Ahmed Riyaz Tahir had no criminal record when undercover Burnaby RCMP officers busted him for dealing fentanyl a little more than two years ago.
He was just 19 years old, and the charges were serious but nothing compared to what he would face just a few months later, after he walked up behind 19-year-old Blerton Dalipi and shot him to death in broad daylight in front of the Boss Vapes store in Burnaby on May 8, 2021.
"He did not have a criminal record – he does now," Crown prosecutor Heather Pineo said at a sentencing hearing on the drug charges in Vancouver provincial court last week.
“What happened?” asked B.C. provincial court Judge Ellen Gordon about the turn Tahir's life had taken.
Defence lawyer Connor Muldoon said he didn’t have a clear answer.
“It’s really a very sad story,” he said.
Tahir’s parents are hardworking people, Muldoon said; his father owns a barbershop and his mother works at Walmart.
Tahir graduated from the Burnaby school district’s Royal Oak alternative program after attending New Westminster Secondary School for a time.

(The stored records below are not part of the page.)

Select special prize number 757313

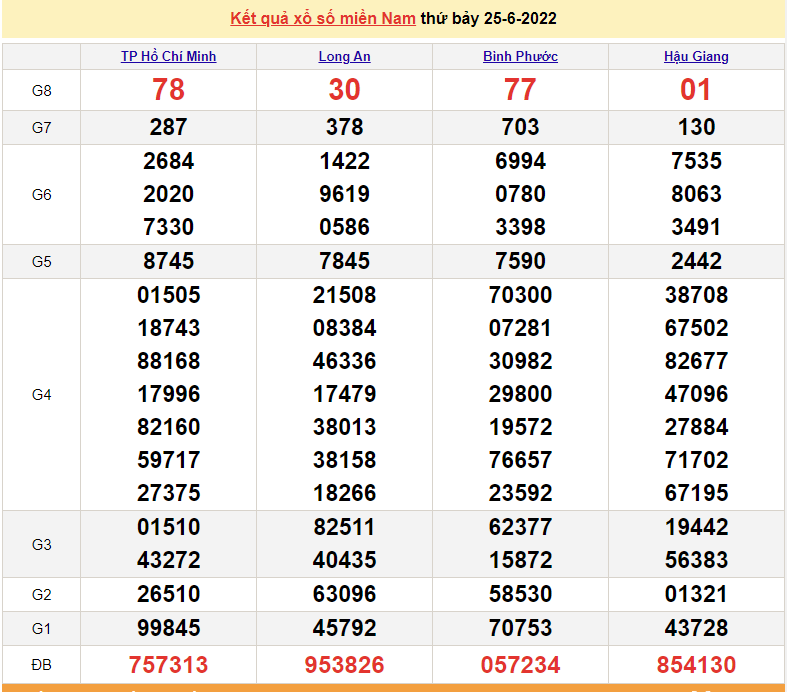(168, 665)
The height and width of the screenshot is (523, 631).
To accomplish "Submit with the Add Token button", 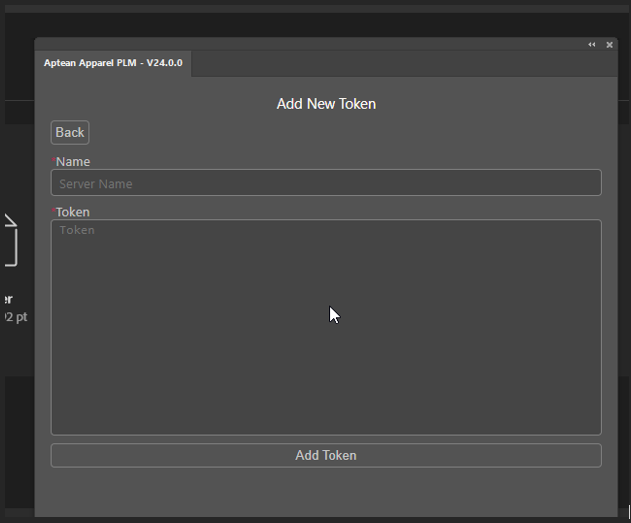I will coord(326,455).
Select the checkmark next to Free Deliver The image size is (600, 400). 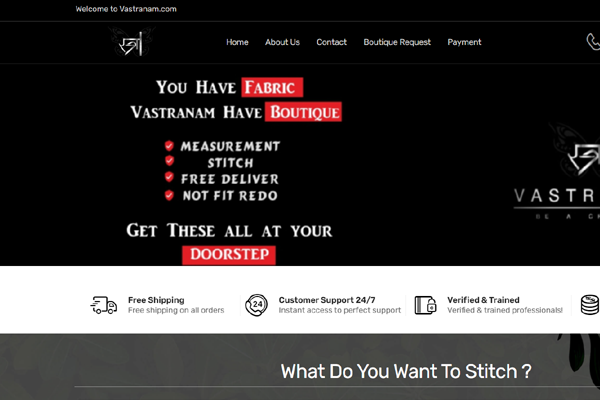point(169,179)
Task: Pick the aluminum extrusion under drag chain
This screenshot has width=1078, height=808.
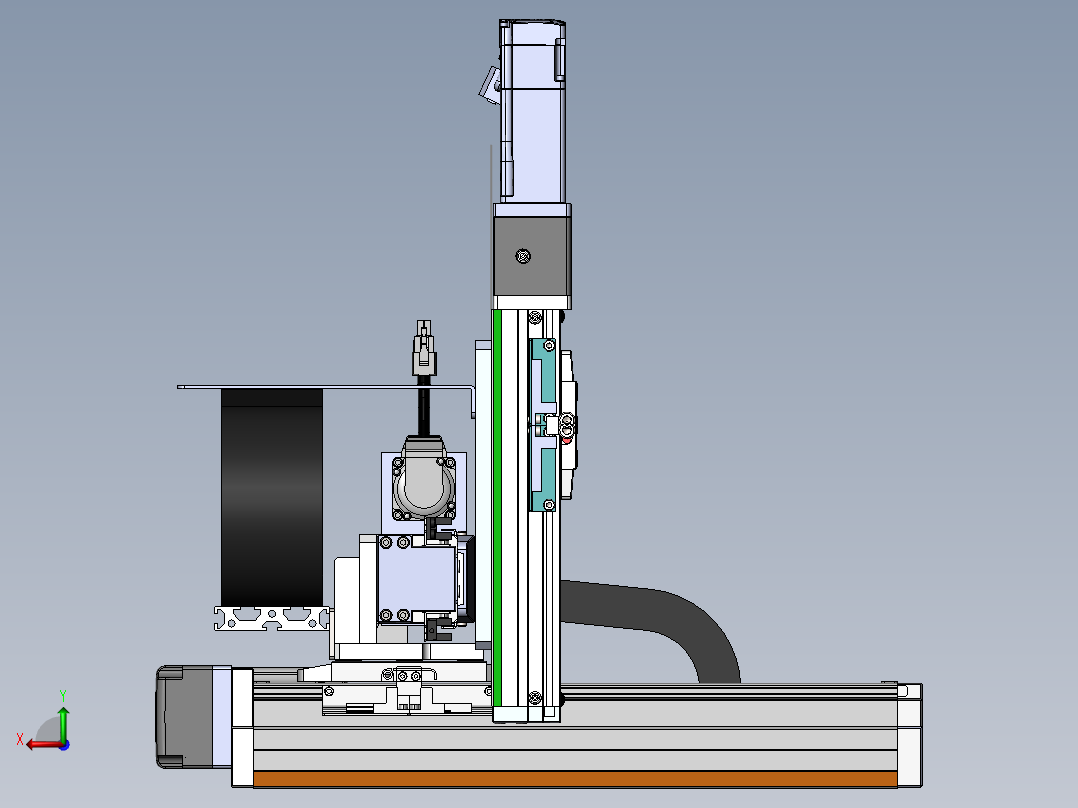Action: click(270, 618)
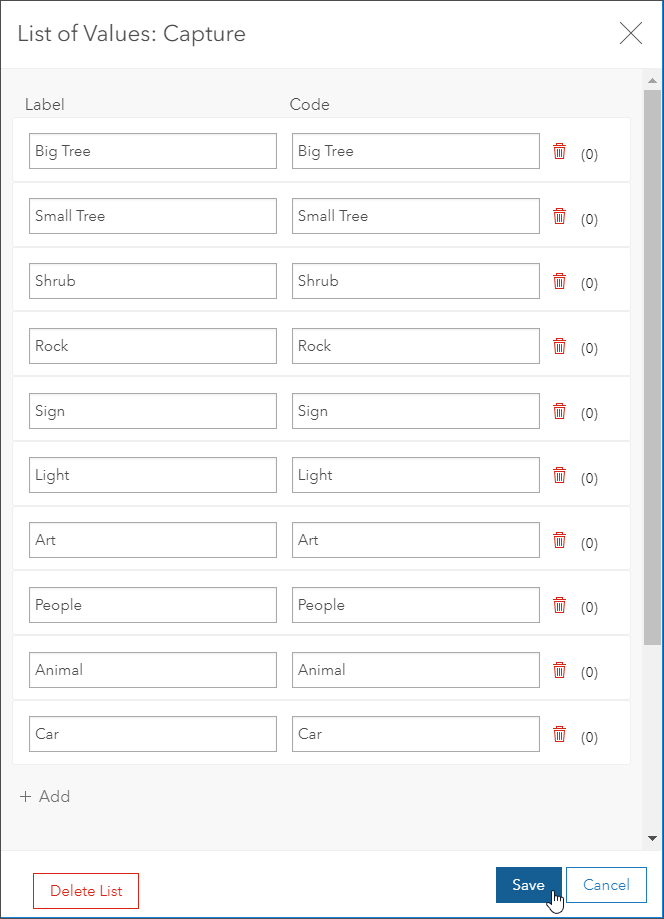Cancel editing the list
The height and width of the screenshot is (919, 664).
[606, 885]
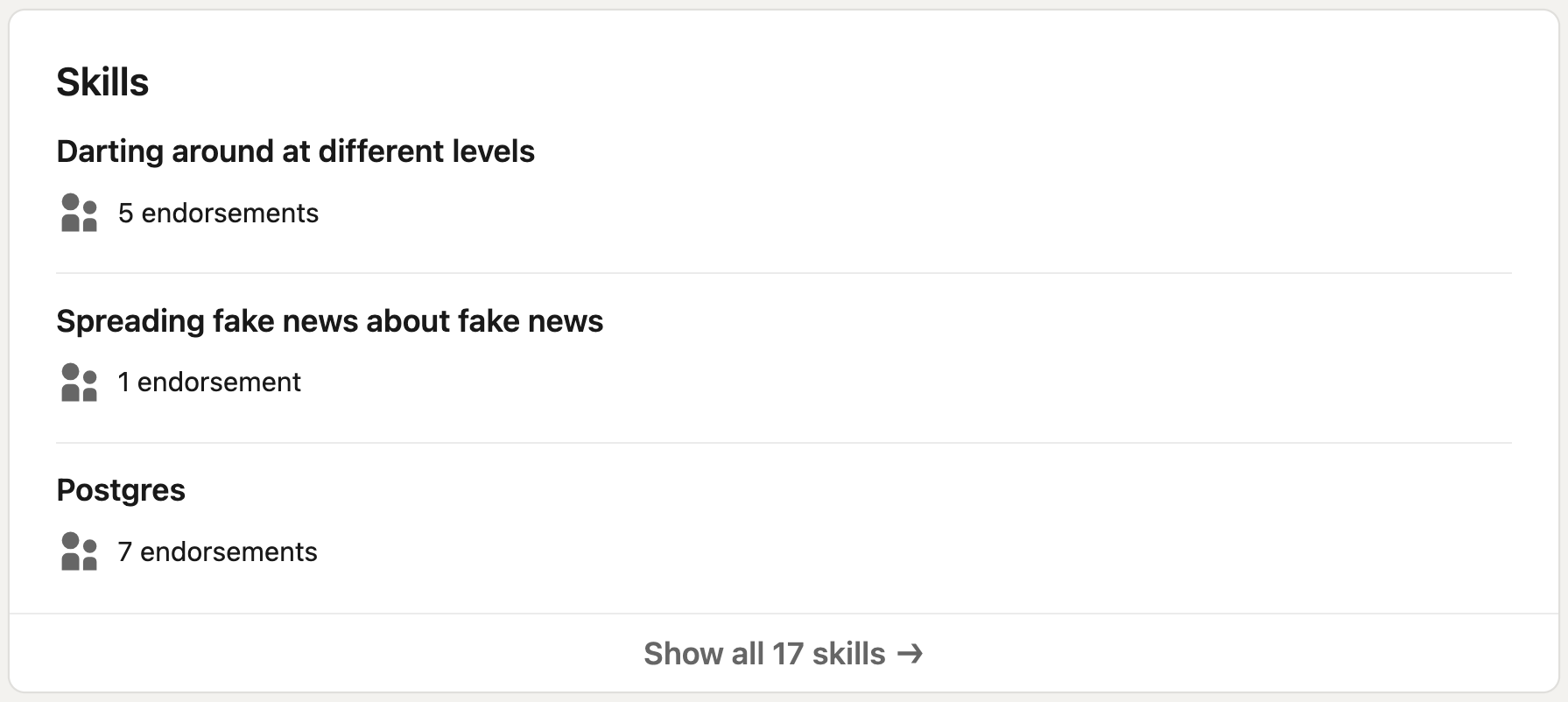Click the Skills section heading
This screenshot has width=1568, height=702.
tap(102, 82)
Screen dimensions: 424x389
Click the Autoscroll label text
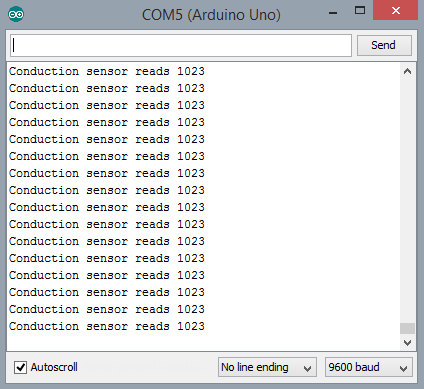[54, 367]
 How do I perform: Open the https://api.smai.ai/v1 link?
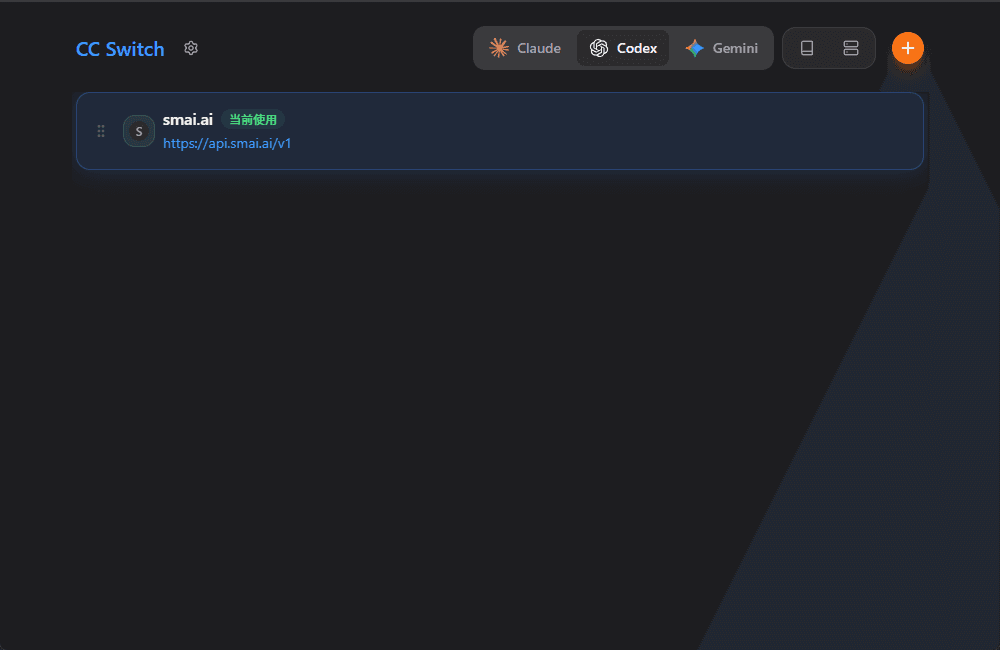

He had done some work for a moving company and helped his dad at the barbershop, according to Muldoon.
But somewhere along the way, his life took a turn in the wrong direction.
Now just 21 years old, Tahir is serving a life sentence with no chance of parole for 15 years for the vape store shooting, which police said was linked to the Lower Mainland gang conflict.
And, at the end of the hearing last Thursday, Gordon handed him another two-year sentence for trafficking.
Since it will run concurrently with his life sentence, the new sentence won’t mean extra time for Tahir, but Muldoon noted it will be on his record and impact his institutional classification in prison.
“Mr. Tahir is going to have a great deal of time to reflect upon what happened,” Muldoon said.